Pictures stay out; please output the remaining data exactly.

Saved data entries
*** Begin section ***

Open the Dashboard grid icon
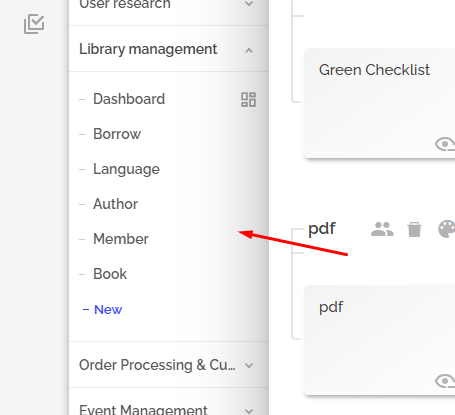The width and height of the screenshot is (455, 415). point(248,100)
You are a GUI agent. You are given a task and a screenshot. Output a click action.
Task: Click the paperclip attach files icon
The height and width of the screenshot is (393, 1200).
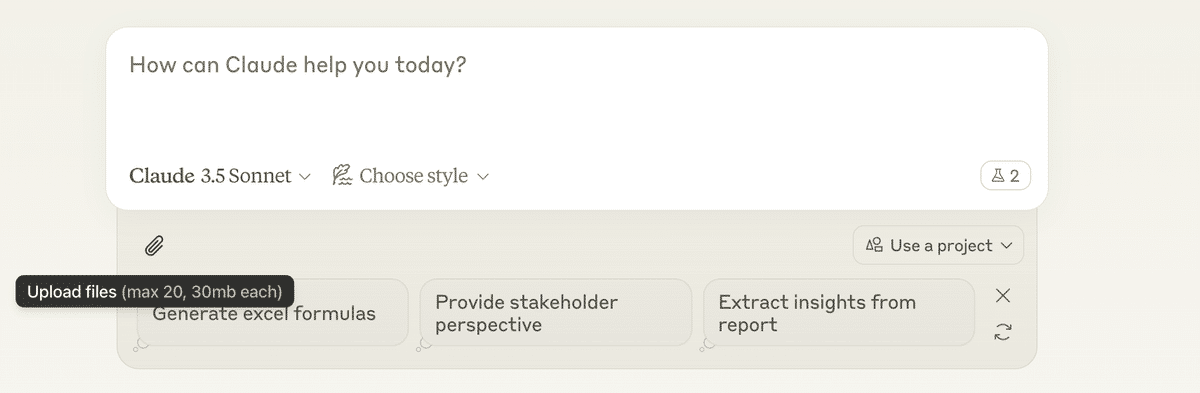point(154,245)
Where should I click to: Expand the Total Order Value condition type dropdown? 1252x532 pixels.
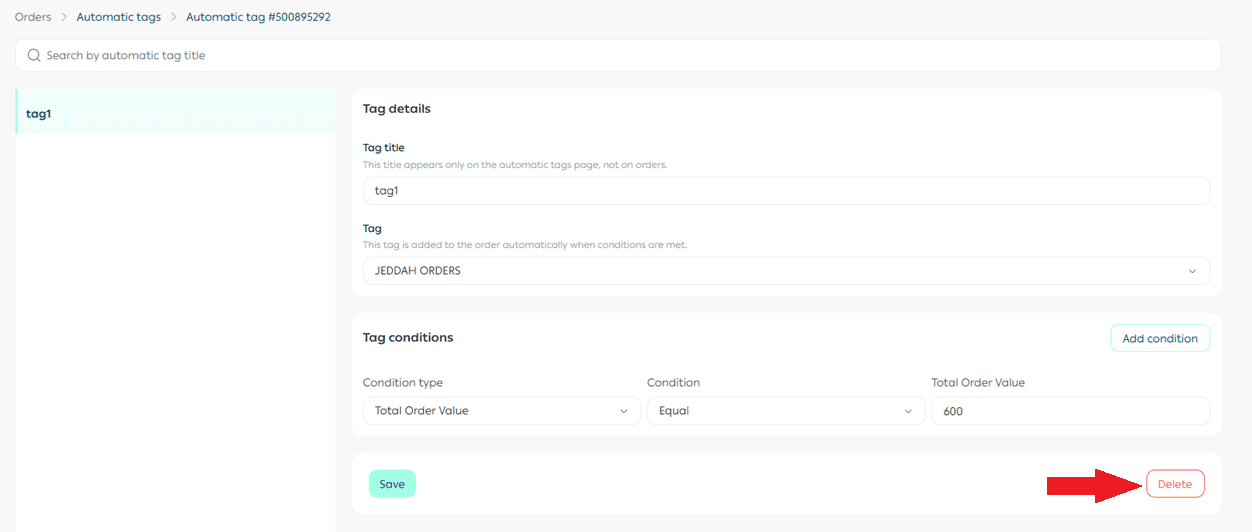pyautogui.click(x=500, y=411)
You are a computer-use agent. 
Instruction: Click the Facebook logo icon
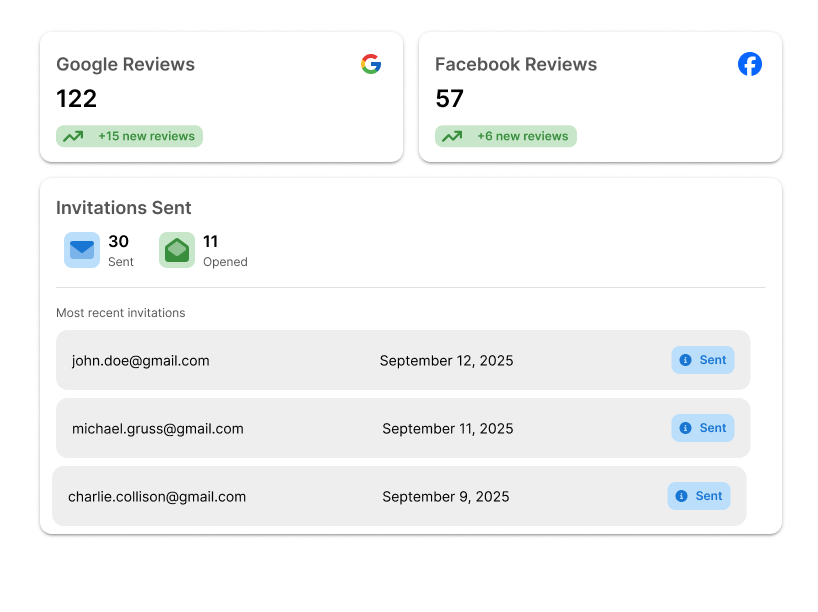[x=750, y=63]

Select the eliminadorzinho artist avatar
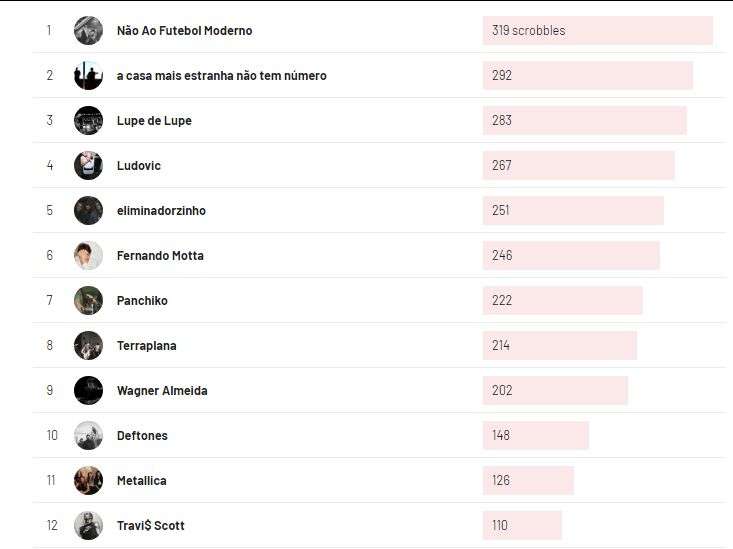coord(88,210)
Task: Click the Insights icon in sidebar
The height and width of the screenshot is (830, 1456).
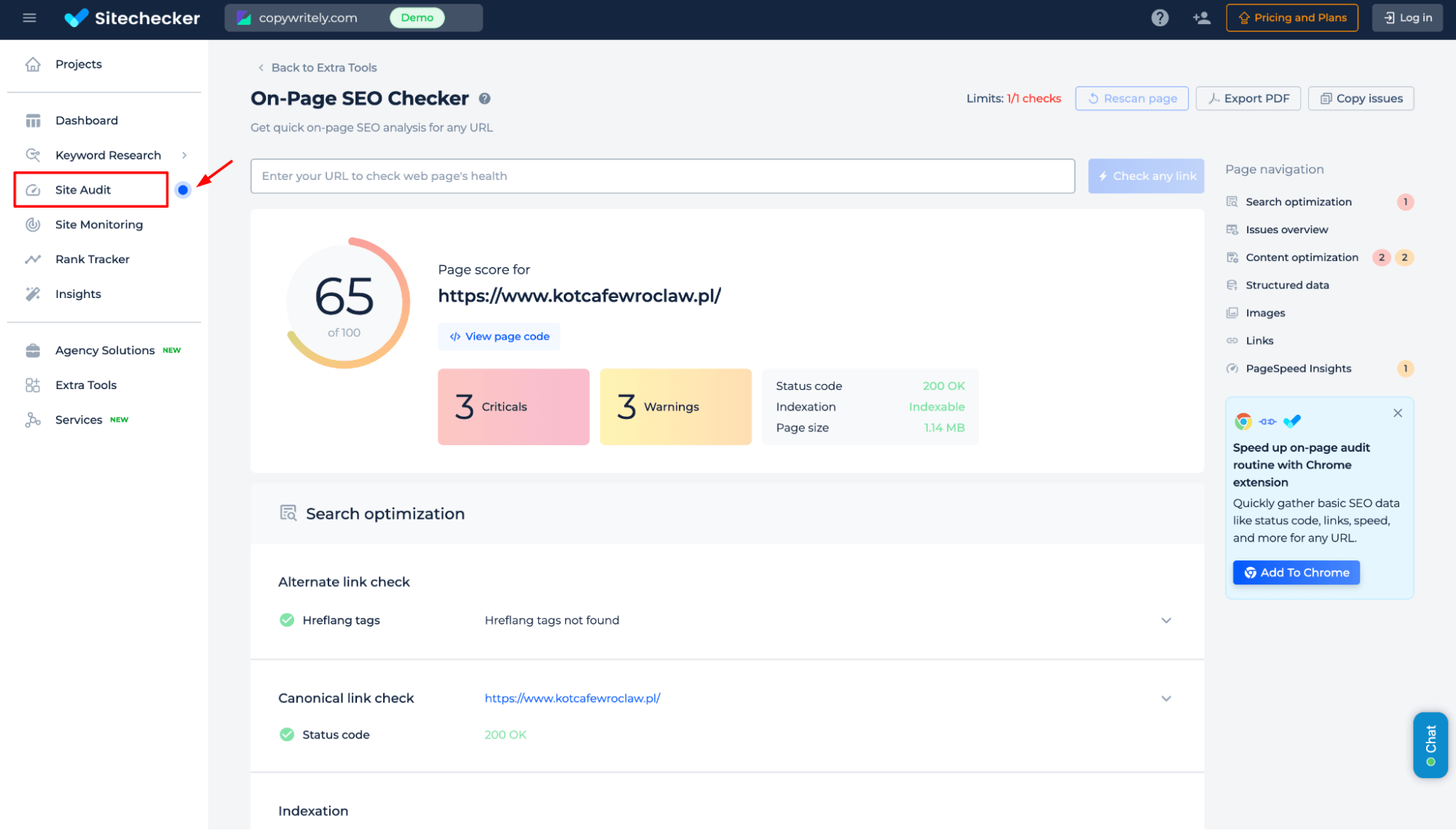Action: tap(33, 293)
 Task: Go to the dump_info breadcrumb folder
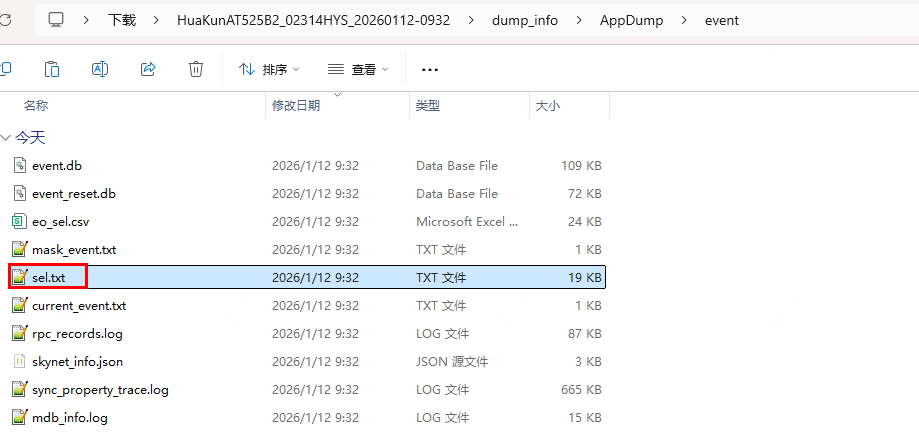[525, 20]
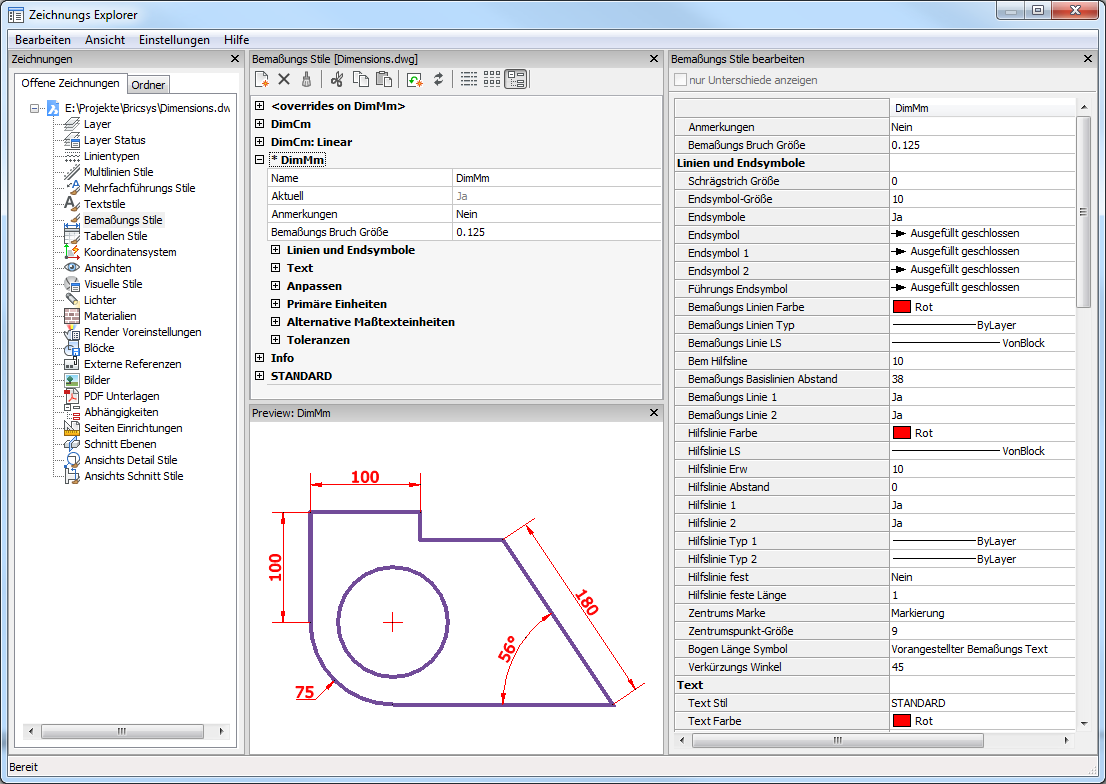This screenshot has width=1106, height=784.
Task: Click the Delete (X) toolbar icon
Action: (284, 79)
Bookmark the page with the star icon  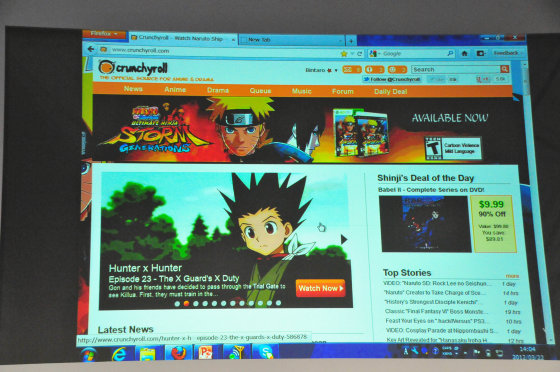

*** End section ***

_Exercise output_
Open the Dashboard grid icon
The width and height of the screenshot is (455, 415). point(248,100)
You are a GUI agent. You are given a task and a screenshot. Output a click action.
Task: Click the paperclip attach files icon
The height and width of the screenshot is (393, 1200).
point(154,245)
Where should I click to: Expand the Total Order Value condition type dropdown? 1252x532 pixels.
pyautogui.click(x=500, y=411)
You are a computer-use agent. 
Instruction: Click the Facebook logo icon
[x=750, y=63]

Select the eliminadorzinho artist avatar
coord(88,210)
Task: Click the Insights icon in sidebar
The height and width of the screenshot is (830, 1456).
Action: tap(33, 293)
 Task: Go to the dump_info breadcrumb folder
[525, 20]
This screenshot has width=1106, height=784.
Task: Click the Delete (X) toolbar icon
Action: (284, 79)
Bookmark the page with the star icon  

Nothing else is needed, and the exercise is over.